Se detuvo, esperando que yo reaccionara mal a la noticia de lo mejor que le había pasado en la vida. Abrí la boca para felicitarle, pero, por supuesto, no me salieron palabras.

– Una mujer checa, una enfermera. Nos conocimos en los campos. Ella trabajaba para otra organización humanitaria. Un día, la llamaron a su embajada de Nairobi para una reunión. Por la radio, en la selva, oí la noticia de que había perdido la vida en un accidente de tráfico, en la ciudad. Tardé un día en conseguir que me llevaran en helicóptero para recuperar su cuerpo. Solo habíamos estado juntos unos cuantos años. No podía creerme aquella injusticia: yo había esperado tanto, varias vidas, para encontrar a la persona con la que estaba destinado a vivir, y pasamos juntos tan poco tiempo…

Hablaba con tranquilidad, sin demasiada pena, supongo que para no herirme. No obstante, mientras lo escuchaba se me revolvían las entrañas.

– ¿Lo entiendes ahora? No puedo seguir.

Negué con la cabeza, decidida a ser dura como el acero ante su dolor.

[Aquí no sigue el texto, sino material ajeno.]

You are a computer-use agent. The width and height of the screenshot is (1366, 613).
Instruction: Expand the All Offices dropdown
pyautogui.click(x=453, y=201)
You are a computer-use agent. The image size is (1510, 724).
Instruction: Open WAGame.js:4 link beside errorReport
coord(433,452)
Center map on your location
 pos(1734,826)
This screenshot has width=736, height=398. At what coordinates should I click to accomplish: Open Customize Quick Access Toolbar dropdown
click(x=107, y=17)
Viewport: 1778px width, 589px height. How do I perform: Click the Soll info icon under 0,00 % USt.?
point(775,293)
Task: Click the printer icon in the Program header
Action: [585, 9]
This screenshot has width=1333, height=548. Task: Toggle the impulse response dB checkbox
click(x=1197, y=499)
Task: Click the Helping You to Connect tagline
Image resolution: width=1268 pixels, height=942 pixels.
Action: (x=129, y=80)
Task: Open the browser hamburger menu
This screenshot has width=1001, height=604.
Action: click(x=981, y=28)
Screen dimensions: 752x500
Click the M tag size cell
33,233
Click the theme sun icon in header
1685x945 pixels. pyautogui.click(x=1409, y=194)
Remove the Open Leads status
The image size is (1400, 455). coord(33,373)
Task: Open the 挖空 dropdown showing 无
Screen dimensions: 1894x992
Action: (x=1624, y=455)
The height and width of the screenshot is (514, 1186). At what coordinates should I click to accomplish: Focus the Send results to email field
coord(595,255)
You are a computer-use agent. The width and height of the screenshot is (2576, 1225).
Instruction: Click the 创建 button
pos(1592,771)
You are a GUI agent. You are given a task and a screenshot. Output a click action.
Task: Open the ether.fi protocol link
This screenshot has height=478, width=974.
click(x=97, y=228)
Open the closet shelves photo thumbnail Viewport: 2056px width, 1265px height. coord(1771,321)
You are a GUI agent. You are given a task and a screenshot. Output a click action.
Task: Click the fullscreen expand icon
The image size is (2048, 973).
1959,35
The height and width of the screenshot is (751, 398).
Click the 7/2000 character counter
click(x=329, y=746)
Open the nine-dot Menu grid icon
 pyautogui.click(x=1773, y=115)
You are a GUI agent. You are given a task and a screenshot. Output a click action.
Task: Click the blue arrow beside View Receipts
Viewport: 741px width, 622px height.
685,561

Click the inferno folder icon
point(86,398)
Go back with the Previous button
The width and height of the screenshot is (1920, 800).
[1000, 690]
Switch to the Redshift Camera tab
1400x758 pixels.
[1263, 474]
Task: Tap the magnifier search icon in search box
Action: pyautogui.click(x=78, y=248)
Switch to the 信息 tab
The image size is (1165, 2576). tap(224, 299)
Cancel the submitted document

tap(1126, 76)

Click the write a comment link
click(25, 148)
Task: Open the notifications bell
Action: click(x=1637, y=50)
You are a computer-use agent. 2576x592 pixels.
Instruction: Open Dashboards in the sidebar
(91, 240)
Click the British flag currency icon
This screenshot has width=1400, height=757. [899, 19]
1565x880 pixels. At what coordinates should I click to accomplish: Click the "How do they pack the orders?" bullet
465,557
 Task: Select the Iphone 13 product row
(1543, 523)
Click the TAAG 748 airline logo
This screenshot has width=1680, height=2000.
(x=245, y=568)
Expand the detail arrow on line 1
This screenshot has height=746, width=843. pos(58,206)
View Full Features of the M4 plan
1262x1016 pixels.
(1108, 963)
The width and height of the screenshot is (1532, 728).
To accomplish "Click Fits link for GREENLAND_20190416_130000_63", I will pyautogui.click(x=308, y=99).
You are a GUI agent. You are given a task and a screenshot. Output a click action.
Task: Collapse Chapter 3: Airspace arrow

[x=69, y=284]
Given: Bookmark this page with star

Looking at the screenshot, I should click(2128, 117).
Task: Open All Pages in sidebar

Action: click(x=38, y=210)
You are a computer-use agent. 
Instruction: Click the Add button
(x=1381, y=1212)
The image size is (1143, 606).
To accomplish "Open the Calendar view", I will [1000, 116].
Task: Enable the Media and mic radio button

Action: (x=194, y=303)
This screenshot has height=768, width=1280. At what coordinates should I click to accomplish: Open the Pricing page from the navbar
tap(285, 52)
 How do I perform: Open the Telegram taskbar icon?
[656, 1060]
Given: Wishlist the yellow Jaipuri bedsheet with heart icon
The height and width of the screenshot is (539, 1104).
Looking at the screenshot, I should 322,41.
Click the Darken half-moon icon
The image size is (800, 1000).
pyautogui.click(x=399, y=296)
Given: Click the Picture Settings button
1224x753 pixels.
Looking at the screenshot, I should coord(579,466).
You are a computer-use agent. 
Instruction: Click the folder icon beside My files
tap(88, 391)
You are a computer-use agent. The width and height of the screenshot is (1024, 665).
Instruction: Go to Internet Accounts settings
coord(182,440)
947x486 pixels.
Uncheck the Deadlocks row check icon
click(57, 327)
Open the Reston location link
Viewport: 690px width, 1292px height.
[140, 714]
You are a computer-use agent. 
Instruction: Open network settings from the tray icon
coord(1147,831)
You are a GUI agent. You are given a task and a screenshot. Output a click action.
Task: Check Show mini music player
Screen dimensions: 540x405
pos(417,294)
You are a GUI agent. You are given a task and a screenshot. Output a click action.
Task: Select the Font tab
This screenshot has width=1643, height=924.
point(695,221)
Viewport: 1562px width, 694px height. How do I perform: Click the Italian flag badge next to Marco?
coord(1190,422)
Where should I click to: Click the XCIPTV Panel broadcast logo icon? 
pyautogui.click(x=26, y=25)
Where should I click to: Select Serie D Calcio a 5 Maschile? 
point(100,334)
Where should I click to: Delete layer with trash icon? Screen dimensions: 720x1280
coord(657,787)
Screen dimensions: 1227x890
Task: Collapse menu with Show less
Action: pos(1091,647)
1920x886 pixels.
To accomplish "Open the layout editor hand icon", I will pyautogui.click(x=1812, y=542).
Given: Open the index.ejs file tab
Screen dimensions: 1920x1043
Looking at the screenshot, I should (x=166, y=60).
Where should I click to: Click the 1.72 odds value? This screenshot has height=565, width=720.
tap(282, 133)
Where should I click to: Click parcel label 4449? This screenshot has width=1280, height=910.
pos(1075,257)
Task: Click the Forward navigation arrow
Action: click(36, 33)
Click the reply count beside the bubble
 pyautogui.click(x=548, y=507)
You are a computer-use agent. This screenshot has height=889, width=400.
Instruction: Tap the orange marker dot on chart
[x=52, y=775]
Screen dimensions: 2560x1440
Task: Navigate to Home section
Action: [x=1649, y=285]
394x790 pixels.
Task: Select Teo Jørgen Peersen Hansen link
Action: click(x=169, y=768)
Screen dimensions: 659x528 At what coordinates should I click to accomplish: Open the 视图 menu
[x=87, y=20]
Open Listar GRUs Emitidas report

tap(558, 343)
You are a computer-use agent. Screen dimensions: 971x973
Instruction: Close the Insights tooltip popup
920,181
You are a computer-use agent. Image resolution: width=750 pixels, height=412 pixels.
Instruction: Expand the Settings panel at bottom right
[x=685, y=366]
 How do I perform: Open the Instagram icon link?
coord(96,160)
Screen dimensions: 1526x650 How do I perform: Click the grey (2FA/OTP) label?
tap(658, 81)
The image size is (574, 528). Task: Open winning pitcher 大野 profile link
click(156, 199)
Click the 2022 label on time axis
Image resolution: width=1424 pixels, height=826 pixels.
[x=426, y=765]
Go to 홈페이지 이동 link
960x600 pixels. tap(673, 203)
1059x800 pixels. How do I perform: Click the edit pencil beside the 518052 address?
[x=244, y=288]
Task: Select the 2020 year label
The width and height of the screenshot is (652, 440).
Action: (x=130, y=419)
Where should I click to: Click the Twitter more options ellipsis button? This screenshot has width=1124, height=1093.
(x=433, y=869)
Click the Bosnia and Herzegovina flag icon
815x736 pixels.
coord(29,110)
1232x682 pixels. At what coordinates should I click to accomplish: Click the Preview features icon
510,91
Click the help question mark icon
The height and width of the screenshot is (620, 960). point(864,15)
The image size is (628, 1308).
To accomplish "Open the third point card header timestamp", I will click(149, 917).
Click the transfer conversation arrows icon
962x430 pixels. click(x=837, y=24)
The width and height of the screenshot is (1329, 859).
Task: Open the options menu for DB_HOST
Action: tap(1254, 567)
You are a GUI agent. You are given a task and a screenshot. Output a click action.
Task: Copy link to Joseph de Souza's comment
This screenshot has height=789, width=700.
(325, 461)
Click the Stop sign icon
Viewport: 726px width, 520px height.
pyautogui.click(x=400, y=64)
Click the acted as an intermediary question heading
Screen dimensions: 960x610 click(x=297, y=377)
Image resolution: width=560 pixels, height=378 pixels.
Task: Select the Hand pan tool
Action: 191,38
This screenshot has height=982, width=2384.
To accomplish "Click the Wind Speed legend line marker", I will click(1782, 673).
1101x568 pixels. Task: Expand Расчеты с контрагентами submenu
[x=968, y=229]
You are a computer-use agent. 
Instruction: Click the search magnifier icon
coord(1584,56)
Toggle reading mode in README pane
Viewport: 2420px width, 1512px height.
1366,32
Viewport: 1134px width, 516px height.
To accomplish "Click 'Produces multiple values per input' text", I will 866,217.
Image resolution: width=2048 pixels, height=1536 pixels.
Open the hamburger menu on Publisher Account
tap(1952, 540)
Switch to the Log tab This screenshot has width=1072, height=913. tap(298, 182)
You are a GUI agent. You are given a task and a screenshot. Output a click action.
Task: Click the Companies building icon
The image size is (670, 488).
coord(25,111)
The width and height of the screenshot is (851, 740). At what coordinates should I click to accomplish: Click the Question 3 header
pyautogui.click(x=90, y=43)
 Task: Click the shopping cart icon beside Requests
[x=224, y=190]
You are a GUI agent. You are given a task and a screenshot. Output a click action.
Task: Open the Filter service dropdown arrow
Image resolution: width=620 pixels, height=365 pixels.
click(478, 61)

– No quiero hacerte daño -dijo-, y sé que tú conoces el dolor que estoy sufriendo. ¿Quieres que te diga lo maravillosa que era? ¿Que era inevitable amarla? ¿Que es imposible seguir viviendo sin ella?

– La gente lo hace todos los días -conseguí decir-. El tiempo pasa, vas olvidando. Se hace más fácil.

– No. Para mí, no. Yo sé más cosas. Lo mismo que tú… -Era posible que en aquel momento me odiara un poco-. No puedo seguir con esto. No puedo soportar su pérdida. Me niego a aceptar que no puedo hacer nada, ¡nada!, para que cese este dolor. Me volveré loco, loco… y atrapado para siempre en este cuerpo. No puedes condenarme a eso. He resistido todo el tiempo que he podido porque sé… sé muy bien que lo que te pido es algo terrible. No tenía intención de pedírtelo así. No quería hablarte de ella tan bruscamente. Pero has forzado mi jugada, y ahora que te lo he dicho… no podemos volver atrás. Ya está, ya sabes lo que necesito de ti. Tienes que ayudarme.

Agarró la botella de vino y la estrelló contra una roca.

Aquel tintineo de notas agudas nos atravesó, nos rodeó. Su puño aferraba aún el cuello de la botella, puntas de sierra de vidrio verde que él sostenía en la mano como un ramo de flores. Era la única arma que teníamos al alcance; era tosca y cruel, y él quería que yo la usara con él. Quería morir desangrado.

«No puedes dejarme sola, desvalida, sin ti.» Quería decirle eso, pero no podía. Me había presentado un argumento irrebatible: había perdido a su amor y no era capaz de seguir adelante. Había llegado por fin la hora de liberarlo.

Yo no podía hablar y solo sabía que estaba llorando por el frío que provocaba en mis mejillas el viento, implacable como el fuego. Estiró el brazo y me tocó las lágrimas.